_SHORT PROBLEM:_ Collect every line from the rows below that contains the word "question", copying each such line in full. Case counts, so only matches with the same capitalization qualify.

_RECORDS SHOWN:_
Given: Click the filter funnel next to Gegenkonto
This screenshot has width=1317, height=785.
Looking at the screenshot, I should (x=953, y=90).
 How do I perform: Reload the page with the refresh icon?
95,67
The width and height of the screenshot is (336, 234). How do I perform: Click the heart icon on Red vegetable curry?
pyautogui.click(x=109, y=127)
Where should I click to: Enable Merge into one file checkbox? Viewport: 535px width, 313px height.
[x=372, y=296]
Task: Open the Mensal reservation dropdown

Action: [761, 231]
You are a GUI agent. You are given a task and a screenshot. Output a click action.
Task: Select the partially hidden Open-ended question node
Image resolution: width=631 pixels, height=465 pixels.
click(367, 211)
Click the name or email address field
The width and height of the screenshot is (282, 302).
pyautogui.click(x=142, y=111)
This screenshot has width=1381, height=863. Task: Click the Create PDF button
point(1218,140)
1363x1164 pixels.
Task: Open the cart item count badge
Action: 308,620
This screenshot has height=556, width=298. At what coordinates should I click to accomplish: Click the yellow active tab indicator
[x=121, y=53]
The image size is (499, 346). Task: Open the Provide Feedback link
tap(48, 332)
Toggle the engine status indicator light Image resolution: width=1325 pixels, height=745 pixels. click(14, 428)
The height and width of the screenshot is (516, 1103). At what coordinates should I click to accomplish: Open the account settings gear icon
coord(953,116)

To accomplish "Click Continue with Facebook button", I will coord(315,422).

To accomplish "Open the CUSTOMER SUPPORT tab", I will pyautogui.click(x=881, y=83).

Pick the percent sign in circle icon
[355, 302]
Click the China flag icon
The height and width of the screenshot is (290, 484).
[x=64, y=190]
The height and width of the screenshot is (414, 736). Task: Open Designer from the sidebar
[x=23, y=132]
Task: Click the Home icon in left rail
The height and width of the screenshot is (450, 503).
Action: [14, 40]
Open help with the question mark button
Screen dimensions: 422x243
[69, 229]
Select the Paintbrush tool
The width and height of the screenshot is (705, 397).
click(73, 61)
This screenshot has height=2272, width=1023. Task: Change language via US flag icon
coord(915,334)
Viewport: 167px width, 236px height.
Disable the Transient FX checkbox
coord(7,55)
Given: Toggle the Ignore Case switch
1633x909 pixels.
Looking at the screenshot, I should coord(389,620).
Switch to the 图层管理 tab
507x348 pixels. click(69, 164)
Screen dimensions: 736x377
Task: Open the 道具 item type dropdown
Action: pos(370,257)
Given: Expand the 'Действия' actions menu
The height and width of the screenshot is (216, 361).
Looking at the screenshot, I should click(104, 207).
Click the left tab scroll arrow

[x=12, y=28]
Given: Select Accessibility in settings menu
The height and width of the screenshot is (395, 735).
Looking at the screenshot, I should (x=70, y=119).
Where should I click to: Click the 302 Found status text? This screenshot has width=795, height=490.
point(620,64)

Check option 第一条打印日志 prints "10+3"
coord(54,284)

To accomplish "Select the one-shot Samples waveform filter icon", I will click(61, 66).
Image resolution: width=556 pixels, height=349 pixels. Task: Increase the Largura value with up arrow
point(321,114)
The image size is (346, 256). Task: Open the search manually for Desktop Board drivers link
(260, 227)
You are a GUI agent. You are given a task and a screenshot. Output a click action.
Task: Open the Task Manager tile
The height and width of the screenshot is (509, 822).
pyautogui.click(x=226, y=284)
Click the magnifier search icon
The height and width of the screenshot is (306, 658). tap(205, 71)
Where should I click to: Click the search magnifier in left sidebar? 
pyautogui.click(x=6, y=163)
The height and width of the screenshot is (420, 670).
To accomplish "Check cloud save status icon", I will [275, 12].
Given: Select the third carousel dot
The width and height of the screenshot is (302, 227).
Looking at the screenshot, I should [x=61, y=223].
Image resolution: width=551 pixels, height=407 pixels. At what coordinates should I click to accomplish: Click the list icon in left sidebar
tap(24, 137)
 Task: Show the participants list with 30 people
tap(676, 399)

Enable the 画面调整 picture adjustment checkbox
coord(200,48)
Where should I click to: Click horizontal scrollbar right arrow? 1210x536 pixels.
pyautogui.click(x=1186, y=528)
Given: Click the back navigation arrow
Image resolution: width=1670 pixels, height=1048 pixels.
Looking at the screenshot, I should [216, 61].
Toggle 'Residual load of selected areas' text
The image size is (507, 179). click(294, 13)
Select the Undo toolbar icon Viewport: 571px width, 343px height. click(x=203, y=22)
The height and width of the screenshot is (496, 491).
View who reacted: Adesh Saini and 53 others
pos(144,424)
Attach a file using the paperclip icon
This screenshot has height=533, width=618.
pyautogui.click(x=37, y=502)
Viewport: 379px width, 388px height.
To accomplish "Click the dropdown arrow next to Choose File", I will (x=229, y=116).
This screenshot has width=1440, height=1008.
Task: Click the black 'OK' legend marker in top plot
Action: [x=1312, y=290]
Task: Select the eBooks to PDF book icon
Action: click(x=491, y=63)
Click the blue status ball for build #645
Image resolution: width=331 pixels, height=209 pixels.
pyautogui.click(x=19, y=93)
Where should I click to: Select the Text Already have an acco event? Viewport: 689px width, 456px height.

_THE OUTPUT:_
Task: Select the partially hidden Open-ended question node
Open help with the question mark button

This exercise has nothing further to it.